URTEILSAUSZUG:
* * *
Klagerücknahme, elektronische Signatur, Unwiderruflichkeit: 1. Eine dem FG elektronisch übermittelte Klagerücknahme musste im Jahr 2004 nach dem seinerzeit geltenden § 77 a FGO a.F. nicht zwingend mit einer elektronischen Signatur nach dem Signaturgesetz versehen sein. - 2. Eine Klagerücknahme ist grundsätzlich unwiderruflich. Das gilt auch dann, wenn die Klagerücknahme gemäß § 72 Abs. 1 Satz 2 FGO nur mit Einwilligung des Beklagten möglich ist und der Beklagte diese Einwilligung noch nicht erteilt hat. - Urt.; BFH 26.10.2006, V R 40/05; SIS 06 48 79
I. Streitig ist die Wirksamkeit einer
elektronisch übermittelten Klagerücknahme.
Der Kläger und Revisionskläger
(Kläger), ein Rechts- und Betriebswirt, betrieb ein
Beschallungsunternehmen („Soundservice“). Er erhob
gegen die Umsatzsteuerbescheide für 1996 bis 1998 des
Beklagten und Revisionsbeklagten (Finanzamt - FA - ) Klage.
Die Klage wegen Umsatzsteuer 1996 wurde
beim Finanzgericht (FG) unter dem Az. 1 K 1574/03, die Klage wegen
Umsatzsteuer 1997 unter dem Az. 1 K 1576/03 und die Klage wegen
Umsatzsteuer 1998 unter dem Az. 1 K 1577/03 geführt. Durch
Beschluss vom 3.3.2004 wurden die Verfahren vom FG zu gemeinsamer
Verhandlung und Entscheidung unter dem Az. 1 K 1574/03
verbunden.
In einem Erörterungstermin vor der
Berichterstatterin des FG am 30.3.2004 erklärte das FA, dass
es dem Klagebegehren teilweise nachkommen werde; ferner
verzichteten beide Beteiligten auf die Durchführung einer
mündlichen Verhandlung. Nach weiterem Schriftsatzwechsel hat
das FA den Umsatzsteuerbescheid für 1997 am 8.6.2004 und den
Umsatzsteuerbescheid für 1998 am 22.7.2004 zugunsten des
Klägers geändert.
Mit Schreiben vom 29.7.2004 erklärte
der Kläger unter dem Az. 1 K 1574/03, er nehme die Klage
nunmehr zurück. Das einseitige Schreiben - mit vorgedrucktem
Briefkopf - ist nicht eigenhändig, sondern lediglich
maschinenschriftlich vom Kläger unterschrieben worden und
trägt unten auf der Seite den vorgedruckten Zusatz: „Da
das Schreiben per Computer-Fax übermittelt worden ist, gilt es
ohne eigenhändige Unterschrift!“ Entgegen diesem Zusatz
wurde das Schreiben dem FG nicht per Computerfax, sondern im Wege
des elektronischen Rechtsverkehrs übermittelt. Das Dokument
ist nicht mit einer elektronischen Signatur versehen, wie in dem
Protokoll des FG über den Eingang des Schreibens festgehalten
wurde.
* * *
AUSZÜGE AUS EINTRÄGEN:

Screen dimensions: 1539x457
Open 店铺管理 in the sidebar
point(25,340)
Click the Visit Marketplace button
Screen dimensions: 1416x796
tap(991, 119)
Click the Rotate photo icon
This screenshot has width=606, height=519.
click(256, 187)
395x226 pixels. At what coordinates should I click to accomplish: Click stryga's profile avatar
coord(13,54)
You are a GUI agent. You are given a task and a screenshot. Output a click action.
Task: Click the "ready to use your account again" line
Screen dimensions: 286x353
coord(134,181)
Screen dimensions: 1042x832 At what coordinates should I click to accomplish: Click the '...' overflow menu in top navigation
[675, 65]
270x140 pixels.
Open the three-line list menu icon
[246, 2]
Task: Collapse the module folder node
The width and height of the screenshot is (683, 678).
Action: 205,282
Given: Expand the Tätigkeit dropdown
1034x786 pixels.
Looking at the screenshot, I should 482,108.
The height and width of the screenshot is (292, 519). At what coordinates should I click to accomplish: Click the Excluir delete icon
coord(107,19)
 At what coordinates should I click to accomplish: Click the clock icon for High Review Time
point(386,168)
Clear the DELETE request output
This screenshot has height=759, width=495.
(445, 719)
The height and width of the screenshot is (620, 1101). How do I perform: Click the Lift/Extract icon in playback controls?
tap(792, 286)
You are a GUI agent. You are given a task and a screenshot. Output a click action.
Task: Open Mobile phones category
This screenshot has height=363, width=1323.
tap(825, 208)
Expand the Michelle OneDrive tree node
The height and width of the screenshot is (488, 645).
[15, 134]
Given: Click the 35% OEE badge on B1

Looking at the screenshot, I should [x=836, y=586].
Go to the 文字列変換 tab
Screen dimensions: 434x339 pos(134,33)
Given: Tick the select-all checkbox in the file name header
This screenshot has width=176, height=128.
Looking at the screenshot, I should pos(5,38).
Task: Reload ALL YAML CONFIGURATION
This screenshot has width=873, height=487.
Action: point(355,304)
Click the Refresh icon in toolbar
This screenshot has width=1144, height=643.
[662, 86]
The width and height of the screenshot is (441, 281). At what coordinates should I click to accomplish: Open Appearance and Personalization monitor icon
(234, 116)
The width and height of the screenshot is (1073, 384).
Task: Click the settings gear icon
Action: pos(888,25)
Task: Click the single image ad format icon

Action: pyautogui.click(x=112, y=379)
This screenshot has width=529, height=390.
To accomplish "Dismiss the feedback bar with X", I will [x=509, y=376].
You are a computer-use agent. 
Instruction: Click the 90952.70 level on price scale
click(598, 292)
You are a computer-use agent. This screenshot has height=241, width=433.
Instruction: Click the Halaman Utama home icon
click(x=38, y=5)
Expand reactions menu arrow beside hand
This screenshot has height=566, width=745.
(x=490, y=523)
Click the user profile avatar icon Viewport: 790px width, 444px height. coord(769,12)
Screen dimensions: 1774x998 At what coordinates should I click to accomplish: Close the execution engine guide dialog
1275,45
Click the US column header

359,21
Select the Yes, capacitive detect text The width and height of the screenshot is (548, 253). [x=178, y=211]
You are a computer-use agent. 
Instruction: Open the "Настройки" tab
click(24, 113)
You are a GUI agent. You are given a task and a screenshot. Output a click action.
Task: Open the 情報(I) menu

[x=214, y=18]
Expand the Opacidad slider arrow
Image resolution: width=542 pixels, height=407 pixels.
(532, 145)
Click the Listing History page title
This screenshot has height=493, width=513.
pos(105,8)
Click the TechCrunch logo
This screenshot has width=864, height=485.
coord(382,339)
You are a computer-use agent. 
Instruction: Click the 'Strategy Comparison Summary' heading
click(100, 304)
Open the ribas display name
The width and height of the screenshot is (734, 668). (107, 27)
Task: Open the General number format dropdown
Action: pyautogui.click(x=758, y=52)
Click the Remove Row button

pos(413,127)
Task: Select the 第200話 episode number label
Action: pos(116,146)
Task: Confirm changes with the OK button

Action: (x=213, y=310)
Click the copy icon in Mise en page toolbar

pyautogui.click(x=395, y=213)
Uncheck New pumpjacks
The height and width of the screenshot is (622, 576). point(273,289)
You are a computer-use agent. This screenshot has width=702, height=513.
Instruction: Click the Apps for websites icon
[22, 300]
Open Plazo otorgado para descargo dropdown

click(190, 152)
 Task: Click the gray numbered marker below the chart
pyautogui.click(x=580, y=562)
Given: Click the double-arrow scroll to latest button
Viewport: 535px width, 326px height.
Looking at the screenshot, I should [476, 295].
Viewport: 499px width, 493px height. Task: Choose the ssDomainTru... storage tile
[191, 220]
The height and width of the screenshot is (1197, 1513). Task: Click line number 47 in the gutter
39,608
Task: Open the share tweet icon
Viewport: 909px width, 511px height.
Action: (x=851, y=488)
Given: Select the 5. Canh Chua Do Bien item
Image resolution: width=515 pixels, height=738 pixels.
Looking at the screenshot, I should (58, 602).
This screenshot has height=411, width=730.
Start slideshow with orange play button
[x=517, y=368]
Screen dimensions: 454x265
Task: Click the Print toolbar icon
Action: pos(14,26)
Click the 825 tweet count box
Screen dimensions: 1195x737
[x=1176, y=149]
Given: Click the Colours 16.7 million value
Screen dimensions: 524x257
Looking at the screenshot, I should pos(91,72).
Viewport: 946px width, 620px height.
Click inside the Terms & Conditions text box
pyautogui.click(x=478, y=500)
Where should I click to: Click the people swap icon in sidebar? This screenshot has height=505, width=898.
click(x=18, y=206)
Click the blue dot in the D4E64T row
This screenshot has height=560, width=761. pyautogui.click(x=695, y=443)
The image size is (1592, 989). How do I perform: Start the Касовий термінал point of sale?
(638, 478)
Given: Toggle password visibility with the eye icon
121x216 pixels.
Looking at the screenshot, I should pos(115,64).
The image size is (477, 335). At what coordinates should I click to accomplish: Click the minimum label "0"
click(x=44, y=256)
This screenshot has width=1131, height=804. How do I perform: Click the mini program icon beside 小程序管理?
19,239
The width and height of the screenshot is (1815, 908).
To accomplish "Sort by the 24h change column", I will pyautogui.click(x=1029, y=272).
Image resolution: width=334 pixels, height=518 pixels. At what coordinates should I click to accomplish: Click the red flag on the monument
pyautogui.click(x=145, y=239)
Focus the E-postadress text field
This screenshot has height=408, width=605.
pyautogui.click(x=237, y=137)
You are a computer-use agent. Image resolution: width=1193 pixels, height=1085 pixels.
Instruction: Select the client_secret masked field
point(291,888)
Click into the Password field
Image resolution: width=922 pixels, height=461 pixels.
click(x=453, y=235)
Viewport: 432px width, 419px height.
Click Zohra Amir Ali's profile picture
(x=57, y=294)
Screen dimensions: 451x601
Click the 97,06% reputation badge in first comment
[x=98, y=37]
* * *
ERFORDERLICHE SCHRITTE:
**a.** Ändere den Urteilsauszug von „In einem Erörterungstermin“ bis einschließlich „Klägers geändert.“ ab, indem du „Berichterstatterin“ durch „Richterin“ ersetzt, und gib diese Passage wieder.
**b.** Schreibe den Urteilsauszug zur elektronisch übermittelten Klagerücknahme im Anschluss an seinen letzten Satz weiter.
Die Einträge werden für die Bearbeitung nicht benötigt.

DIE ANTWORTEN:
**a.**
In einem Erörterungstermin vor der
Richterin des FG am 30.3.2004 erklärte das FA, dass
es dem Klagebegehren teilweise nachkommen werde; ferner
verzichteten beide Beteiligten auf die Durchführung einer
mündlichen Verhandlung. Nach weiterem Schriftsatzwechsel hat
das FA den Umsatzsteuerbescheid für 1997 am 8.6.2004 und den
Umsatzsteuerbescheid für 1998 am 22.7.2004 zugunsten des
Klägers geändert.

**b.**
Der Kläger hatte schon vor der
Erklärung der Klagerücknahme weitere nicht von ihm
eigenhändig unterschriebene und nicht mit einer elektronischen
Signatur versehene Schriftsätze per elektronischem
Rechtsverkehr dem FG zugeleitet. Dabei hatte er den gleichen
Briefbogen wie bei der Klagerücknahme verwendet. Teilweise
hatte er noch die ursprünglichen Aktenzeichen 1 K 1576/03
(Umsatzsteuer 1977) und 1 K 1577/03 (Umsatzsteuer 1998) angegeben
(Schriftsätze vom 3.5.2004 und vom 17.6.2004). Er hatte aber
auch unter dem neuen (gemeinsamen) Az. 1 K 1574/03 eine das
Streitjahr 1998 betreffende Stellungnahme abgegeben (Schriftsatz
vom 4.6.2004).
Durch Beschluss vom 30.7.2004 stellte das
FG das Verfahren wegen Umsatzsteuer 1996, 1997 und 1998 (insgesamt)
ein.
Daraufhin machte der Kläger mit
Telefax vom 6.8.2004 geltend, er habe eine Klagerücknahme
lediglich für das die Umsatzsteuer 1998 betreffende Verfahren
erklärt. Hilfsweise fechte er seine
Rücknahmeerklärung wegen Irrtums an. Ferner machte er
geltend, die Klagerücknahme sei gemäß § 72
Abs. 1 Satz 2 der Finanzgerichtsordnung (FGO) unwirksam, weil sie
bei einem Verzicht auf mündliche Verhandlung - wie hier - nur
mit Einwilligung des FA möglich sei, die dieses nicht erteilt
habe.
In der daraufhin am 13.10.2004
durchgeführten mündlichen Verhandlung hob das FG seinen
Einstellungsbeschluss vom 30.7.2004 auf. Der Vertreter des FA
erklärte, er stimme der mit Schriftsatz vom 29.7.2004
erklärten Klagerücknahme zu. Der Kläger
erklärte die Rücknahme der Klage für das Jahr 1998.
Der Vertreter des FA stimmte dem vorsorglich zu. Der Kläger
beantragte, die Einspruchsentscheidung vom 14.7.2003 betreffend den
Umsatzsteuerbescheid für 1996 vom 4.12.2000 aufzuheben und
unter erneuter Änderung des Änderungsbescheides vom
8.6.2004 die Umsatzsteuer für 1997 um 65,20 DM niedriger
festzusetzen.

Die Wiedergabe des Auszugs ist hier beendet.